Although questions remain about how high China’s emissions could rise between now and then, observers say that the country's adoption of a market-based cap-and-trade approach to control emissions shows that it is serious about tackling global warming and air pollution.
“This is truly significant, and it’s going to be extremely important in putting wind at the backs of delegates at the climate summit in Paris,” says Robert Stavins, an economist at Harvard University in Cambridge, Massachusetts.
Cap-and-trade systems set an overall limit on emissions and then distribute allowances to emitters. As total emissions decline, companies can buy permits to emit more — or make money by selling unused allowances. The goal of such a system is to spur innovation and to allow companies to find the cheapest way possible to reduce emissions.
The European Union has been operating the world’s largest cap-and-trade system since 2005, and California and a group of northeastern US states run similar systems. China’s trading scheme is expected to encompass roughly half of the country's emissions, including those from electricity generation and energy-intensive industries. That would make it the largest such system in the world.
China's plans come as countries that will participate in the upcoming UN climate talks grapple with whether to allow links among emissions-trading systems in different parts of the world.
A coalition of countries, including Venezuela, Nicaragua and Cuba, is pushing to prevent international trading, Stavins says, which would prevent money from flowing to those regions where it is easiest — and cheapest — to reduce emissions. “That, in my mind, would be a tragedy,” he adds.
Although many economists believe that cap-and-trade systems represent the cheapest way to reduce emissions, their track record in the real world is mixed. The EU carbon market, for instance, crashed early on owing to an oversupply of allowances, and even today prices remain around €8 (US$9) per tonne of carbon dioxide — too low to spur a major industrial revolution.

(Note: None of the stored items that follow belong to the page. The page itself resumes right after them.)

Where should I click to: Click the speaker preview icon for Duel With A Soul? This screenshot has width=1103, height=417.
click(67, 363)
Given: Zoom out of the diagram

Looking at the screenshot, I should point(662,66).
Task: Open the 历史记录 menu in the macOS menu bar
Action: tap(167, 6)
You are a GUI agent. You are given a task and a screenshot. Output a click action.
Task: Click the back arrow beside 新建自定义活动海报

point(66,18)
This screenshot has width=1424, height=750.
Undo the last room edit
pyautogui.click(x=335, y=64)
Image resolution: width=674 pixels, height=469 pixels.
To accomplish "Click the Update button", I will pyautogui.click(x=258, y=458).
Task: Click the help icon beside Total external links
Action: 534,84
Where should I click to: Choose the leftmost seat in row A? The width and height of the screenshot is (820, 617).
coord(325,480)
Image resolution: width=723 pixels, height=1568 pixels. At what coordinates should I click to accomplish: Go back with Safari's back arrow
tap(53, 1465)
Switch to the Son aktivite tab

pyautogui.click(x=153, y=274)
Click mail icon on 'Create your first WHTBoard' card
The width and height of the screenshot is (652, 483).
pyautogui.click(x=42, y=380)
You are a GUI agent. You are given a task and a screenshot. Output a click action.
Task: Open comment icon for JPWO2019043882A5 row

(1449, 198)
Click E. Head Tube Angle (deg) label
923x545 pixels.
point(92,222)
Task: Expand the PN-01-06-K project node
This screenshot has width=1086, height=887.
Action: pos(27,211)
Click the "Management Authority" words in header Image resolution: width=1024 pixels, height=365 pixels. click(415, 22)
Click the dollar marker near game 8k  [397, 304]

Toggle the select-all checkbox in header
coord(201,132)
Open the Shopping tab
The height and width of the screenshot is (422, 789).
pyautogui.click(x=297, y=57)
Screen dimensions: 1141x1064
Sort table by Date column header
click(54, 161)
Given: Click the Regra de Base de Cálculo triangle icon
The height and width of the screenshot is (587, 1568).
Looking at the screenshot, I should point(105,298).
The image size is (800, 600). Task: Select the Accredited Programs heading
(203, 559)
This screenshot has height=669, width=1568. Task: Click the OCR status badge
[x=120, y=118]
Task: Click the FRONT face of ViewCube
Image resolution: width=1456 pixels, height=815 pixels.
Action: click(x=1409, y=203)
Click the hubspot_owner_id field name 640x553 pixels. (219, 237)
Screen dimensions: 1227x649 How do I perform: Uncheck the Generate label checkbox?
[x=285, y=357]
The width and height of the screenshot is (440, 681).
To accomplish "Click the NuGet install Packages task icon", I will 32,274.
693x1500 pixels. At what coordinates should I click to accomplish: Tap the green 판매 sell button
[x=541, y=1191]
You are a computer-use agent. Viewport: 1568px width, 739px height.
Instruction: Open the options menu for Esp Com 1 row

China has been experimenting with carbon trading at the provincial and city level, but implementing a national system could be particularly difficult. Researchers have had a hard time verifying even basic information about energy consumption and emissions, and this could increase the risk of early missteps, says Glen Peters, a climate-policy researcher at the Center for International Climate and Environmental Research in Oslo. He co-authored a paper published last month suggesting that Chinese emissions may be lower than previously believed1.
“There will be mistakes, no doubt, but lots of learning by starting early,” Peters says. “And when it is really needed to reduce emissions, a functioning framework will be in place.”